Il quotidiano russo Vedomosti ha riferito he una delle principali banche cinesi, la Chouzhou Commercial Bank, ha cessato le operazioni con società russe e bielorusse. Sempre secondo la stessa testata anche altre banche del dragone e di Hong Kong stanno inasprendo le regole sulle transazioni con la Russia per garantire che rispettino le sanzioni occidentali.
Fin dall’inizio dell’invasione dell’Ucraina, gli istituti cinesi si sono dimostrati alleati fondamentali per le imprese russe, consentendo anche di rafforzare le relazioni commerciali tra i due paesi. Le cosiddette sanzioni secondarie decretate dall’amministrazione Biden, tuttavia, si stanno rivelando un potente deterrente, anche per un paese ufficialmente alleato e amico di Mosca.

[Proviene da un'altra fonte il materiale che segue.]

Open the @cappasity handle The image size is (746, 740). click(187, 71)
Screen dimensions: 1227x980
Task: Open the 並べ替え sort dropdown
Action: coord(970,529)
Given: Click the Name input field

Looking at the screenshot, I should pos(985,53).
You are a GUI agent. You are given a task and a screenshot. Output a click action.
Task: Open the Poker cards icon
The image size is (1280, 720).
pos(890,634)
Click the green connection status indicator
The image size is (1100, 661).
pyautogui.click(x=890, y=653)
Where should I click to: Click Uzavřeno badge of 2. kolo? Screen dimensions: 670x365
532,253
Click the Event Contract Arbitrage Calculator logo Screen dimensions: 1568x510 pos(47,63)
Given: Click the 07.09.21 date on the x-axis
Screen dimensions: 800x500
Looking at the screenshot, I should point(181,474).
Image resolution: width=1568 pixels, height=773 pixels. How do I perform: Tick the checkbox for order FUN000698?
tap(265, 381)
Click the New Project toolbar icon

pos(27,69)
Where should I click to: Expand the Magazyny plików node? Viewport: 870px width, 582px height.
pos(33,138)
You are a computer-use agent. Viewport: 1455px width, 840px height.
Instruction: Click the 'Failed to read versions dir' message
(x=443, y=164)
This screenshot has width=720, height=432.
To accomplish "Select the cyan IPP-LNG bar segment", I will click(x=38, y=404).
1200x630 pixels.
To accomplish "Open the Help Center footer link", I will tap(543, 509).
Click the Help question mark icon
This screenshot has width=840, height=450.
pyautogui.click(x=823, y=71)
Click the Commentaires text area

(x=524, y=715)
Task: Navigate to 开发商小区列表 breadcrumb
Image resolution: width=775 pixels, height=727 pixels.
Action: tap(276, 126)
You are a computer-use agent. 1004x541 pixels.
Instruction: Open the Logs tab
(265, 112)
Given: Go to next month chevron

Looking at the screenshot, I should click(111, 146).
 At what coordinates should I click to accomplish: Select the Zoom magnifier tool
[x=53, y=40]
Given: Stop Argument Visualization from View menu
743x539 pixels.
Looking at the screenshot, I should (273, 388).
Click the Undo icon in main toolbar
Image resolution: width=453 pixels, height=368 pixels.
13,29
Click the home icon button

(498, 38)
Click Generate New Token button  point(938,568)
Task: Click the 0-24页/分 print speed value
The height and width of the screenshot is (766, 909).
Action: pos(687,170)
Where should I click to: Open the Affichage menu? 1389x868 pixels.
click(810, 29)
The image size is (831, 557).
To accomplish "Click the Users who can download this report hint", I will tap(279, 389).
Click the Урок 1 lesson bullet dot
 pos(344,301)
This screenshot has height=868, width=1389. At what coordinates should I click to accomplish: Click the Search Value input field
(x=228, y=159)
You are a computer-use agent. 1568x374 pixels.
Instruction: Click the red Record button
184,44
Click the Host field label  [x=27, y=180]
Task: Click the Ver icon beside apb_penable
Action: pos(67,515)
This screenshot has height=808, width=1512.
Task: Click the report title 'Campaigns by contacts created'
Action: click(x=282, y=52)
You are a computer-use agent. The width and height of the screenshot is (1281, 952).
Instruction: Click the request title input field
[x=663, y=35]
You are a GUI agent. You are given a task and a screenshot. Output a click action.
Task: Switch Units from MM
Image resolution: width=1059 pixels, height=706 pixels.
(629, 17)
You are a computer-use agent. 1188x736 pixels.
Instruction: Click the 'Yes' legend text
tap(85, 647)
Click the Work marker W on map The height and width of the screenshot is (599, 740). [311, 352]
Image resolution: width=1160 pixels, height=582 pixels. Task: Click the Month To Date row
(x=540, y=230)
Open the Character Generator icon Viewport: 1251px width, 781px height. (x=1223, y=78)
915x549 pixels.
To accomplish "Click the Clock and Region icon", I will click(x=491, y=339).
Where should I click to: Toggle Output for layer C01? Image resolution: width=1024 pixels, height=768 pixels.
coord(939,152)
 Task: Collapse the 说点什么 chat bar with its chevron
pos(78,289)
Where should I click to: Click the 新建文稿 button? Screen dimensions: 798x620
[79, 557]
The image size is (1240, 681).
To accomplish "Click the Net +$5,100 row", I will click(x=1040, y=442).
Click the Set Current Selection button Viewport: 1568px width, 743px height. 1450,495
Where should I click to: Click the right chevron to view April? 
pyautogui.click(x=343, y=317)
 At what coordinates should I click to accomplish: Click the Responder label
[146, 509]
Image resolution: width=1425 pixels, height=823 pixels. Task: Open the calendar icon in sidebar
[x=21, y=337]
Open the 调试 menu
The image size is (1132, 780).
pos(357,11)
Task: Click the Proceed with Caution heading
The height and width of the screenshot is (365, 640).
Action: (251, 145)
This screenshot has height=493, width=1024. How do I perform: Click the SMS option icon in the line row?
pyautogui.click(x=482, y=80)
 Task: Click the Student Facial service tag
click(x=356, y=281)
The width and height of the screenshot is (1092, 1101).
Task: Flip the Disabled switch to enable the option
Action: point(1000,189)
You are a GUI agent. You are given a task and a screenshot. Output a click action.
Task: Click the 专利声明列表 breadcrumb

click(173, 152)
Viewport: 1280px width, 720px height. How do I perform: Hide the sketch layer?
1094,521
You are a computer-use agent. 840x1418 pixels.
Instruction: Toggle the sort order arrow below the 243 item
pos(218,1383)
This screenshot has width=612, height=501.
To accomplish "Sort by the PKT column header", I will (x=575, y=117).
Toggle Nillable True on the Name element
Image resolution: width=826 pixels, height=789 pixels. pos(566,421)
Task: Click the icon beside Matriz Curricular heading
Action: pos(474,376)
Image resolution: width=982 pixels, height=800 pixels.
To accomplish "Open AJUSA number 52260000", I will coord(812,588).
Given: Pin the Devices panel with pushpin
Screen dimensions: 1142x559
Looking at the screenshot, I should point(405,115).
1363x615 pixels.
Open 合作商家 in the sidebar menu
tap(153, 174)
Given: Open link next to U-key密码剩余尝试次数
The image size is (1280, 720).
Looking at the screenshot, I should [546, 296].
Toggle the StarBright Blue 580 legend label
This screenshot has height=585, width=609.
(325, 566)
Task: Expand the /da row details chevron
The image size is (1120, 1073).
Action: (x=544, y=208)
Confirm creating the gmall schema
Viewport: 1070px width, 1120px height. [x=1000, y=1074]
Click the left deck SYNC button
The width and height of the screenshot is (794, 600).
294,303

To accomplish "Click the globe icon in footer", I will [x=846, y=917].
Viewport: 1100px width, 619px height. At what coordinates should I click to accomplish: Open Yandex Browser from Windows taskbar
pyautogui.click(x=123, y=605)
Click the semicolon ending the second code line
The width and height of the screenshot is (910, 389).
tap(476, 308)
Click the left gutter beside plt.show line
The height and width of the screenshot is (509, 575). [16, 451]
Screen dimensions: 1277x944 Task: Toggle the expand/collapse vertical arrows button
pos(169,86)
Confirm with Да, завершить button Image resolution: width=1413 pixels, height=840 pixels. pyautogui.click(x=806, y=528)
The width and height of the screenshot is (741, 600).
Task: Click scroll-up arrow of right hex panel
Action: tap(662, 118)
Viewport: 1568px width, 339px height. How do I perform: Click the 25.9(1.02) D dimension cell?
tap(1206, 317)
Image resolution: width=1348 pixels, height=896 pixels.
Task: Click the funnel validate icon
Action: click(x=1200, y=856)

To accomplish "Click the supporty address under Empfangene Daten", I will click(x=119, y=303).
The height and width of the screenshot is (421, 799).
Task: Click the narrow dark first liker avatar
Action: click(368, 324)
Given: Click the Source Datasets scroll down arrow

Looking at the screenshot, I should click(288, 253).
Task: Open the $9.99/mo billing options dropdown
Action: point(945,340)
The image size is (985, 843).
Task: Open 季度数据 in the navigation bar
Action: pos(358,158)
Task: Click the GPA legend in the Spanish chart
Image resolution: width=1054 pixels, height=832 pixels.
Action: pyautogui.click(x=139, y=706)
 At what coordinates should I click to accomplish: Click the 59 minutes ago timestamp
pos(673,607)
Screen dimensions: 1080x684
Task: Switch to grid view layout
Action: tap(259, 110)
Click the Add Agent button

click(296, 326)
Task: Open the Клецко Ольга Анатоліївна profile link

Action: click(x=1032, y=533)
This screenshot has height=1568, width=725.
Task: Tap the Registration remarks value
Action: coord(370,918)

Il portavoce del Cremlino Dmitry Peskov ha detto che il governo russo sta “collaborando” con il governo cinese per risolvere i problemi commerciali tra le due nazioni, ma, notano alcuni analisti, come il sinologo russo Aleksei Chigadaev dell’Università di Lipsia, che i cinesi, “appena si tratta di scegliere tra il mercato russo e quello americano, allora, ovviamente, sceglieranno quest’ultimo”.
In considerazione del segmento nel quale opera la Chouzhou Bank, ad avere difficoltà saranno soprattutto piccole e medie imprese impegnate nell’import-export di beni di consumo. Ma, qualora la stessa scelta dovesse essere fatta anche da altri istituti, potrebbero verificarsi problemi di approvvigionamenti e dunque un’ulteriore spinta al rialzo dei prezzi, aggravando le problematiche relative all’alto tasso di inflazione.